- Kilometer age is the essential feature in the UK car market, followed by the year of production (F- score).
- Multiple data processing methodologies were applied: Cardinality reduction, encoding, quantile processing, and min-max scaling.
- Mutual information (MI) scores and Pearson correlation coefficients differ.
- XGB Regressor shows the best metrics models after Bayesian optimization. The ensemble model was again trained, reaching the best indicators: R2 = 0.449 and RMSE= 0.214.
The United Kingdom’s automotive market has been experiencing fluctuations in car prices due to various factors such as economic conditions, government policies, and technological advancements. Accurate car price prediction is essential for buyers, sellers, manufacturers, and other stakeholders in the industry to make informed decisions. This study aims to develop a data-driven model that can accurately predict car prices in the UK automotive market, taking into account variables such as make, model, age, mileage, fuel type, transmission type, and other relevant factors.
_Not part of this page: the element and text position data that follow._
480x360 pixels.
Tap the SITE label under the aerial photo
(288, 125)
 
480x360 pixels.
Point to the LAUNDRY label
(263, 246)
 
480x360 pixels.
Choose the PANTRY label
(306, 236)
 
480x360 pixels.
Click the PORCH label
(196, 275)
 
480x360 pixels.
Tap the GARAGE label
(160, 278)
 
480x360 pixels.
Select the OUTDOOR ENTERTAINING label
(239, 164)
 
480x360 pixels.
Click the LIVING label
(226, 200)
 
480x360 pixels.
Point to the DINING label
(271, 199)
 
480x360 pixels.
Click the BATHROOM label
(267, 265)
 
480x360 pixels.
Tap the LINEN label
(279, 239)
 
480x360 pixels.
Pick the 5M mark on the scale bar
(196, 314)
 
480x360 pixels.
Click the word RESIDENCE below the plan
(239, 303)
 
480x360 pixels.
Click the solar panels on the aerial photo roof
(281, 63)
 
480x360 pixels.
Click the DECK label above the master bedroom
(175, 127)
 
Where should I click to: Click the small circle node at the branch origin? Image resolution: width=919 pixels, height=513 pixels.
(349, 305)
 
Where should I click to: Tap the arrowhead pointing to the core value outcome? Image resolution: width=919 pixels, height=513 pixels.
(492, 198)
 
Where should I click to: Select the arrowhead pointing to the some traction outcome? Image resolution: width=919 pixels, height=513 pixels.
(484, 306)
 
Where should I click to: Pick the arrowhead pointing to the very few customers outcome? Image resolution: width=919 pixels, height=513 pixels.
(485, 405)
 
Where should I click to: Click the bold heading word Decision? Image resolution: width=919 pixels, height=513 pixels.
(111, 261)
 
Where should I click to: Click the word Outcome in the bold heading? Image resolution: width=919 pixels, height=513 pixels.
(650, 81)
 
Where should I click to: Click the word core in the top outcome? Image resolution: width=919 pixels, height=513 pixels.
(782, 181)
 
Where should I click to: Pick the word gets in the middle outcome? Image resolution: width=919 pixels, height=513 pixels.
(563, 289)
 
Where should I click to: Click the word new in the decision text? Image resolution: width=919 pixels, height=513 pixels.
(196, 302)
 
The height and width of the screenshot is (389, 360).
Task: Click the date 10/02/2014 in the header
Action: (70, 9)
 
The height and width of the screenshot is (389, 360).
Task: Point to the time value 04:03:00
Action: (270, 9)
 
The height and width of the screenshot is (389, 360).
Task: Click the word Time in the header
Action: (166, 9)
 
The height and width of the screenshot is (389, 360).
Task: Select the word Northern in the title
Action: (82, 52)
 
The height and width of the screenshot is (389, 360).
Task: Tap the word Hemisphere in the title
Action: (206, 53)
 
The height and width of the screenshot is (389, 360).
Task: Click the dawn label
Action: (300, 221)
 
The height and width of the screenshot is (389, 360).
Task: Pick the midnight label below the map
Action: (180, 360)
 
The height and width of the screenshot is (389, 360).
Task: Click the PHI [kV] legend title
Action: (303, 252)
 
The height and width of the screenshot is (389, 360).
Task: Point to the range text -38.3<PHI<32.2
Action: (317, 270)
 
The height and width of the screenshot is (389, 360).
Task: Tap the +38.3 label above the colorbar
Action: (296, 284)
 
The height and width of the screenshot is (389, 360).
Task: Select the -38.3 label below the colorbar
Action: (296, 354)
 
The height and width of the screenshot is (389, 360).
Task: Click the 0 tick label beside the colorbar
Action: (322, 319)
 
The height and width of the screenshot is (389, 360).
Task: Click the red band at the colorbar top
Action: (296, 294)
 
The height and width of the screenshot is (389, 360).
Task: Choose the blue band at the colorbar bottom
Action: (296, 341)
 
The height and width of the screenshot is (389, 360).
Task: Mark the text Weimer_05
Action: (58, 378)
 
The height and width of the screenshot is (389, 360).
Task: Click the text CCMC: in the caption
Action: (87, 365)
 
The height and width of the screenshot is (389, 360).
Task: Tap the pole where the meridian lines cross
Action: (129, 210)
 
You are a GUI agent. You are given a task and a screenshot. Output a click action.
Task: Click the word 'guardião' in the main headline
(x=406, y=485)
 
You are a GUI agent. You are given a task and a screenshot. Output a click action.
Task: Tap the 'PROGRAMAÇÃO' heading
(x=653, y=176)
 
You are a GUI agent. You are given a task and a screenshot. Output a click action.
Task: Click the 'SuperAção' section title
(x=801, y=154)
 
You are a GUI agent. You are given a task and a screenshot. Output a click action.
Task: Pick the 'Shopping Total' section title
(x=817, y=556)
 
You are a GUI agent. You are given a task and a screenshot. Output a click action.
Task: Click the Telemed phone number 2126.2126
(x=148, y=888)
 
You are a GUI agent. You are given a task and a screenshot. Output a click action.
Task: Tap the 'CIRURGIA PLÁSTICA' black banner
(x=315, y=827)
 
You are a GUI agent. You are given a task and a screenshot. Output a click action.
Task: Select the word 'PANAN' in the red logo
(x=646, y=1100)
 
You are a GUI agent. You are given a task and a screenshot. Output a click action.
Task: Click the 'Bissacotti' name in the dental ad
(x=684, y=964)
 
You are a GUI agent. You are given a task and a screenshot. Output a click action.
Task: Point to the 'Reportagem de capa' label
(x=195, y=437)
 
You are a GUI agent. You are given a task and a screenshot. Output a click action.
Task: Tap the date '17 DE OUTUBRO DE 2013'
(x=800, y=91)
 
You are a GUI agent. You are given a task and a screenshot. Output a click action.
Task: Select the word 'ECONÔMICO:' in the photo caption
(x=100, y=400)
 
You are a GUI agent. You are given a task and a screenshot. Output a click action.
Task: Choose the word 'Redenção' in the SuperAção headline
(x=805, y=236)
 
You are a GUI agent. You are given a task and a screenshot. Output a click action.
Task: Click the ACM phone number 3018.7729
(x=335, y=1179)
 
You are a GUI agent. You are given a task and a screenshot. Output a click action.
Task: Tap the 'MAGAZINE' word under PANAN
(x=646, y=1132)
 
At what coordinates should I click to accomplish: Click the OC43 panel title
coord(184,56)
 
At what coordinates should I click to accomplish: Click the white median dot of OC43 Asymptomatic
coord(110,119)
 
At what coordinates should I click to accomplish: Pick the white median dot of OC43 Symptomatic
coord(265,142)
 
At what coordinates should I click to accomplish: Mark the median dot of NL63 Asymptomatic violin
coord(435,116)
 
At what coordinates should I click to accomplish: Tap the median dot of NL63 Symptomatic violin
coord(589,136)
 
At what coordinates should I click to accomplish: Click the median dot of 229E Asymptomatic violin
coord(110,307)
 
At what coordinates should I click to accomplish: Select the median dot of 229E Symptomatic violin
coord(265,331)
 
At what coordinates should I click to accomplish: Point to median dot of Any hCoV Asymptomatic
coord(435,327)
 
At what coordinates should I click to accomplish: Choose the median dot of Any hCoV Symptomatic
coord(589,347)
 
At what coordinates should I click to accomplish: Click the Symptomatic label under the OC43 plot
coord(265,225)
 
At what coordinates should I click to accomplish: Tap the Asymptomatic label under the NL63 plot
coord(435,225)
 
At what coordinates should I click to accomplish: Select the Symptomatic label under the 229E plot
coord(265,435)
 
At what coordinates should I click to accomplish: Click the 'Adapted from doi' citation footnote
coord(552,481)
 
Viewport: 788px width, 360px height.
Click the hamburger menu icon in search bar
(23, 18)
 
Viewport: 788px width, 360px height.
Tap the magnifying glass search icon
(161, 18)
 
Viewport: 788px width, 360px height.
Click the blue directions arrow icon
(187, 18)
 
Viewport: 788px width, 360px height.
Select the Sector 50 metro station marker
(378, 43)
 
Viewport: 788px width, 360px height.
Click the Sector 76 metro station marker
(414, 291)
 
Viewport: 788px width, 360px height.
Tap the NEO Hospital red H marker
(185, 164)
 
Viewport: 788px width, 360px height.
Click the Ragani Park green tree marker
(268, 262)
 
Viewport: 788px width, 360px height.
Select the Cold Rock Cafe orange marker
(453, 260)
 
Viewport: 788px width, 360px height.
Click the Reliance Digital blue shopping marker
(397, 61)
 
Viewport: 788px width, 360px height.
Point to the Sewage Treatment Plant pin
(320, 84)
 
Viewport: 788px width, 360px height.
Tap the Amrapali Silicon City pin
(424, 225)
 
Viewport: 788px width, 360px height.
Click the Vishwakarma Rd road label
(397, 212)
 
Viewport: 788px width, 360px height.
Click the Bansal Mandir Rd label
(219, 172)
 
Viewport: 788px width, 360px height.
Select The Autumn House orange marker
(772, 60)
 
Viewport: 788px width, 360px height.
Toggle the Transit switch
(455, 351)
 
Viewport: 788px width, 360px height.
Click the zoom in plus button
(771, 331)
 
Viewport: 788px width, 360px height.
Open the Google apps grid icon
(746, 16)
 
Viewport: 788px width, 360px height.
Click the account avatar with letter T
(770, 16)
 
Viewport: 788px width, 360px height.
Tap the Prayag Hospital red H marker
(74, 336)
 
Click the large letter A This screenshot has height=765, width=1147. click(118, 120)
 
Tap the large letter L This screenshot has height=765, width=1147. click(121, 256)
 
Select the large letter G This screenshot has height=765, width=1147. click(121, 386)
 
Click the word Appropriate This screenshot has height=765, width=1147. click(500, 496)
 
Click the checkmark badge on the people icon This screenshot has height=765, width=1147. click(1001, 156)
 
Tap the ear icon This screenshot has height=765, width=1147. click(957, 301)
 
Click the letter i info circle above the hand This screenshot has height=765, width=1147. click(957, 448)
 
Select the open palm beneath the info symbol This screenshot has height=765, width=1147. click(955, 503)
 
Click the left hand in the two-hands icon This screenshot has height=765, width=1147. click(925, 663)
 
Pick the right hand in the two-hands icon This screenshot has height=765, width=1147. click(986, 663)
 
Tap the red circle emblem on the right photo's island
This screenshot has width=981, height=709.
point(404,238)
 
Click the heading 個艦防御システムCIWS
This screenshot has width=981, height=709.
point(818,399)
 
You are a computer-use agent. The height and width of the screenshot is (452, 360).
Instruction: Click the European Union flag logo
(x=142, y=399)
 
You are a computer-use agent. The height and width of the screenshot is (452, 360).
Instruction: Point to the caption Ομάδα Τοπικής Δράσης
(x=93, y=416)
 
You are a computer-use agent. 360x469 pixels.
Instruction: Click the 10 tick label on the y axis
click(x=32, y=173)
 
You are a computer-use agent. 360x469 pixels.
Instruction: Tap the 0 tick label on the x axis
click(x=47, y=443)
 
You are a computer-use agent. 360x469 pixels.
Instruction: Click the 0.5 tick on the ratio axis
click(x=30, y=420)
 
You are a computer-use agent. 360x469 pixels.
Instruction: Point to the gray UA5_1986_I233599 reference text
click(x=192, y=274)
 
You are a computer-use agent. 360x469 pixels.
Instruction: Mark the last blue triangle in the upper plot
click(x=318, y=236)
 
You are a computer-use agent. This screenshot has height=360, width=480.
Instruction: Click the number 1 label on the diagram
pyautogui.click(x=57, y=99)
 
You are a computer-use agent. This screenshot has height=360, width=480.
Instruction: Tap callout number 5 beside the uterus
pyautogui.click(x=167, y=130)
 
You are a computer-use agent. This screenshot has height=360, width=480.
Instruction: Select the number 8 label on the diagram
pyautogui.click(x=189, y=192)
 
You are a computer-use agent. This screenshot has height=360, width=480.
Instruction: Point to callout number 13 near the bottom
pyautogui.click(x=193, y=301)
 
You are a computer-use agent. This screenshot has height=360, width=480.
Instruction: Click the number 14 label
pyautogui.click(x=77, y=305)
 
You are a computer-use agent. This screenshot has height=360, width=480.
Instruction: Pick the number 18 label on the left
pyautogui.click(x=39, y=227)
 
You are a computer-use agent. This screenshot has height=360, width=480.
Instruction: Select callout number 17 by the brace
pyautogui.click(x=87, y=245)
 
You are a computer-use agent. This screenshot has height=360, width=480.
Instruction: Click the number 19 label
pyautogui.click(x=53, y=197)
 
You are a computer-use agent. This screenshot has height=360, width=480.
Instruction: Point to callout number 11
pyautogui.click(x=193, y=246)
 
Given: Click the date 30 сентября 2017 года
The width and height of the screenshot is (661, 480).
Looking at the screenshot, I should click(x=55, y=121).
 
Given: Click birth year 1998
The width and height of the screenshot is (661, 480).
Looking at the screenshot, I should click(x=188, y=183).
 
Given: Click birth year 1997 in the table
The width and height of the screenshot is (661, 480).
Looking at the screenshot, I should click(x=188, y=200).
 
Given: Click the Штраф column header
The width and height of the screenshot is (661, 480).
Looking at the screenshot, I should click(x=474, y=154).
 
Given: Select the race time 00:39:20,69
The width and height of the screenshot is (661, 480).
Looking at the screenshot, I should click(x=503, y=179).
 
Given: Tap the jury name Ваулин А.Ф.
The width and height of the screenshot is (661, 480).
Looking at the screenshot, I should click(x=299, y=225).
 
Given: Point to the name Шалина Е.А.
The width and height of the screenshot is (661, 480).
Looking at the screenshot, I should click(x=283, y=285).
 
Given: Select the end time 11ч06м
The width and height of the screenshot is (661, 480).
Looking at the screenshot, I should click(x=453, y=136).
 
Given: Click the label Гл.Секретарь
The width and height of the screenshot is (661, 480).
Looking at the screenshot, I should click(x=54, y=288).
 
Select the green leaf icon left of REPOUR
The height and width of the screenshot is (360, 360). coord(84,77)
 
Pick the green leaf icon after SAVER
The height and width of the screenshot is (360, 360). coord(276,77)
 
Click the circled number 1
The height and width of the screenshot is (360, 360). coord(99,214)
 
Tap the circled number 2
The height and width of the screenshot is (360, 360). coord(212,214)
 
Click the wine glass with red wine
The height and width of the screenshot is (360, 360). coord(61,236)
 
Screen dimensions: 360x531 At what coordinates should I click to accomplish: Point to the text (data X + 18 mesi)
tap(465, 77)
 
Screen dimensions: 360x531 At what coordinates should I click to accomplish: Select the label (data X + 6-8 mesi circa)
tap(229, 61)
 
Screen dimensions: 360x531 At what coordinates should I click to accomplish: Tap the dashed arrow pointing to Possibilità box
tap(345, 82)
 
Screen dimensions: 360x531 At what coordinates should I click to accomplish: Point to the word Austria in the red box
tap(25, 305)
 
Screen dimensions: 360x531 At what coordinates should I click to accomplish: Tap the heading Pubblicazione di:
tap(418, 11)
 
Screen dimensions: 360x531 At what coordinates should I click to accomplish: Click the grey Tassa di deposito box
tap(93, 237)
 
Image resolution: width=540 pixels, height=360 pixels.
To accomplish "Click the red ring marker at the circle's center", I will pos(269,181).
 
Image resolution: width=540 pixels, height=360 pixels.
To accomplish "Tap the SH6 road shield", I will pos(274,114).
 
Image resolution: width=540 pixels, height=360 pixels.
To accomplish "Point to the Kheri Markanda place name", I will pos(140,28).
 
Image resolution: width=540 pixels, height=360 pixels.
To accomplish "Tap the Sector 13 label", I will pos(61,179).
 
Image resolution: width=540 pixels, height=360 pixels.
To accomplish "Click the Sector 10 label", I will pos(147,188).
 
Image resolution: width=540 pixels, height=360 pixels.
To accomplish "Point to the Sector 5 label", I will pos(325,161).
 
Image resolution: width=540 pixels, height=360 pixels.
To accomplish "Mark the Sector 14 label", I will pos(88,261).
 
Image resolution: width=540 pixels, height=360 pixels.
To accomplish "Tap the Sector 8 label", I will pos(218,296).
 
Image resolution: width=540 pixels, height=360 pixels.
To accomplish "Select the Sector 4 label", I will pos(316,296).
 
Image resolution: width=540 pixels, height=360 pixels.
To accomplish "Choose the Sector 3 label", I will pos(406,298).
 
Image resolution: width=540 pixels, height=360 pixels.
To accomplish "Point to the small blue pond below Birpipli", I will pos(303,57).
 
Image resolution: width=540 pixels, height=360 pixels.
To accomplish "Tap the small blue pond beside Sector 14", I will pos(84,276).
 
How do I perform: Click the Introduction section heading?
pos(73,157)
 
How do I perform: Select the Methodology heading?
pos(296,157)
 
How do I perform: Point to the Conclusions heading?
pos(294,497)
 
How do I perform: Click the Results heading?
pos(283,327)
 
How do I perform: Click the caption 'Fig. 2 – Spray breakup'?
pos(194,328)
To address the problem of predicting car prices in the UK automotive market, we propose the following solution approach using Bayesian optimization in machine learning models:
- Data Collection and Preprocessing: Missing values handling, data type transformation, cardinality reduction, label encoding, outlier handling (quantile processing)
- Feature Engineering: Feature scaling, heatmap correlation, mutual information analysis.
- Model Selection: XGB Regressor, LGBM Regressor, Gradient Boosting Regressor, Ada Boost Regressor, K Neighbors Regressor, Random Forest, Regressor, Bayesian Ridge, Ridge, Lasso, Elastic Net, and Support Vector Regression
- Hyperparameter Tuning with Bayesian Optimization.
- Model Training and Validation.
- Model Evaluation
- Model deployment into a web app
Several stakeholders would benefit from accurate and reliable predictions in the context of UK car price prediction. These stakeholders and their associated benefits include:
- Car Buyers: Accurate car price predictions empower buyers to make informed decisions when purchasing a vehicle. They can evaluate whether a car is pretty priced, avoiding overpaying or falling victim to fraudulent deals.
- Car Sellers (Individuals and Dealerships): Sellers benefit from a data-driven price estimation, ensuring they list their vehicles at competitive market prices. This fact helps them attract potential buyers and facilitates quicker sales transactions.
- Car Manufacturers: Accurate predictions also enable them to optimize inventory levels and better anticipate future demands
The data was obtained from Kaggle. The data is divided into a train and test dataset, with 19237 and 8245 instances, respectively. The features include Levy, Manufacturer, Model, Prod. year, Category, Leather interior, Fuel type, Engine volume, Mileage, Cylinders, Gear box type, Drive wheels, Doors, Wheel, Color and Airbags.